More Than Half Of New MBAs Will Earn Over $150K Per Year: Survey
Last summer, a survey of MBA students found widespread confidence in their ability to command strong salaries in a post-pandemic world.
A year later, the world isn’t quite past the coronavirus pandemic, but that bullish outlook on MBA salaries is looking positively prescient.
Training the Street, the nation’s largest financial services learning firm, today (June 16) released the results of a survey showing that despite a tightening Federal Reserve, volatile markets, and a Covid-19 pandemic that just won’t quit, MBAs from top B-schools in the United States are poised for a big payday — with enough future job security to push for better work-life balance in the bargain.
TTS has conducted its Training The Street (TTS) MBA Employment Survey for 14 years. In 2021, more than half of respondents with an internship or full-time offer said they expect to make an annualized salary of over $125,000, while a huge majority — 74% — said they expect to make at least $100,000. Turns out they may have been underestimating their earning potential. In 2022, of the hundreds of students currently enrolled in a U.S. business school who responded to TTS online poll, more than half reported they will be earning more than $150K per year.

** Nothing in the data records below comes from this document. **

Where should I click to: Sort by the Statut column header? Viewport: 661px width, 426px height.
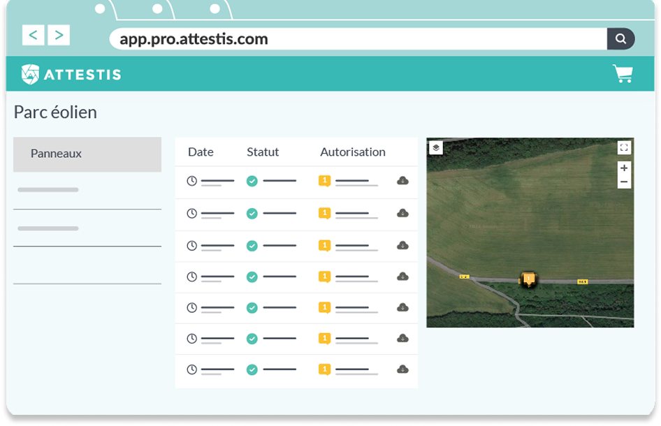[x=263, y=152]
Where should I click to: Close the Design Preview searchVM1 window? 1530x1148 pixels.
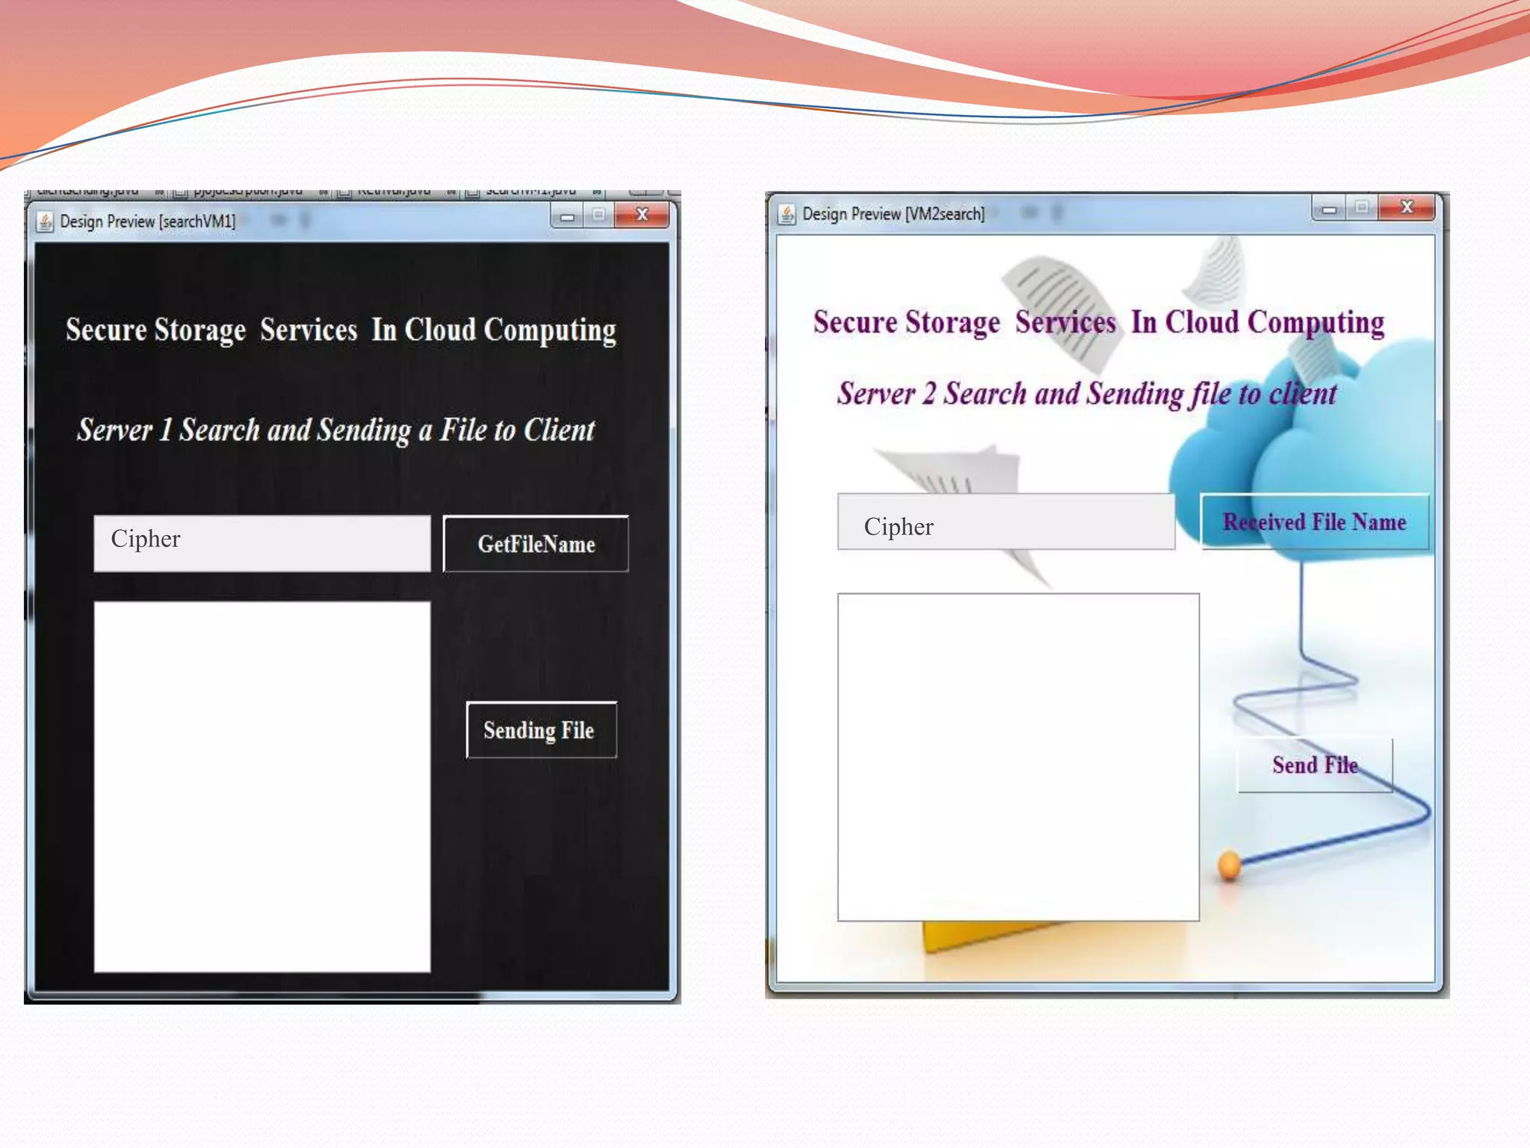coord(642,215)
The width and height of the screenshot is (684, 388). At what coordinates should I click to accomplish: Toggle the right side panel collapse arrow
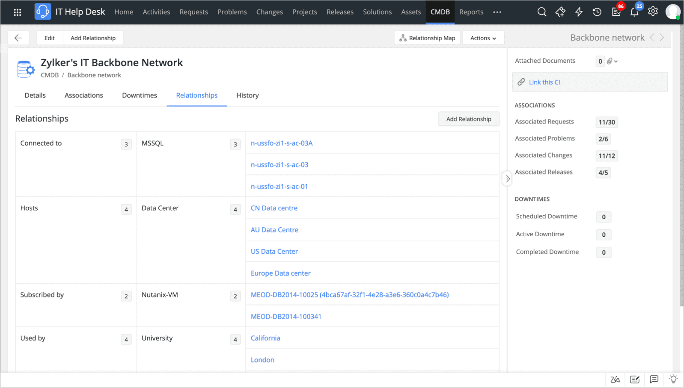(x=508, y=179)
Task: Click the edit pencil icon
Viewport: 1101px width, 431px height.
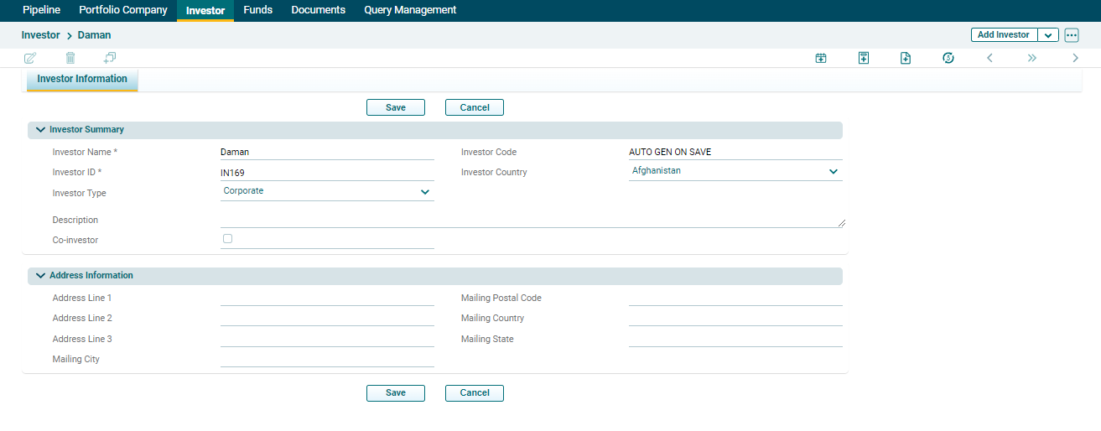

Perhaps bigger news is that despite higher earning expectations, a large percentage say they want to work either remotely or in a hybrid model — and many, seemingly undaunted by looming economic uncertainty, say they’re willing to take a substantial pay cut to do so.
”Despite the growing economic headwinds, newly-minted MBA students are in a great position because employers — from Wall Street to VCs, PE firms, consultancies, large companies, and promising startups — are all vying to lure top business-school graduates amid a very tight labor market,” says Scott Rostan, CEO of TTS, which provides training courses for Wall Street banks and financial institutions.
JUST 12% WANT TO WORK FULLY IN-PERSON
TTS’s survey of 318 students at the top B-schools across the U.S. between April 11 and May 27, 2022 reveals that 53% said they will be earning annualized salaries of over $150K per year, including 5% who will make over $200K annually. But MBAs don’t want to work bankers’ hours — or even report to the actual bank — to make bank: The survey found just 12% said they prefer to work “fully in-person,” compared with 53% who would like to be in-person three to four days a week and 31% who would prefer one to two days a week in-person. Only 5% of students said they would like to be fully remote.
(Views on in-person work may be hardening: In last year’s survey, TTS found that 18.1% preferred to work “fully in-person.”)
In the 2022 poll, more than one quarter — 27% — said they would consider taking less compensation/a lower salary in exchange for the ability to work remotely full-time. Of those that said yes, almost half — 45% — would consider taking between $10,000 to $20,000 less in their annual salary for the ability to work remotely full-time.
“We’re also seeing a significant shift in the traditional Wall Street workplace as the pandemic altered the way we communicate and work across various industries and channels,” Rostan says. “Flexibility and the option to work remotely are now important factors for prospective financial services employees.”
JOB OFFER SATISFACTION IS HIGH
Those surveyed expressed a high degree of satisfaction with job offers, TTS reports. Over three-quarters of respondents — 77% — reported feeling either “somewhat” or “very” satisfied with their recent job offers; only 11% of respondents said they feel dissatisfied with their job prospects.
Additionally, only 4% of respondents reported not receiving a job offer yet, compared with 26% of respondents a year ago.
Also noteworthy: In response to the question of where they see themselves working in five years, 39% of students said “private equity/venture capital/hedge fund,” more than double the response from 2021, where 18% selected this category.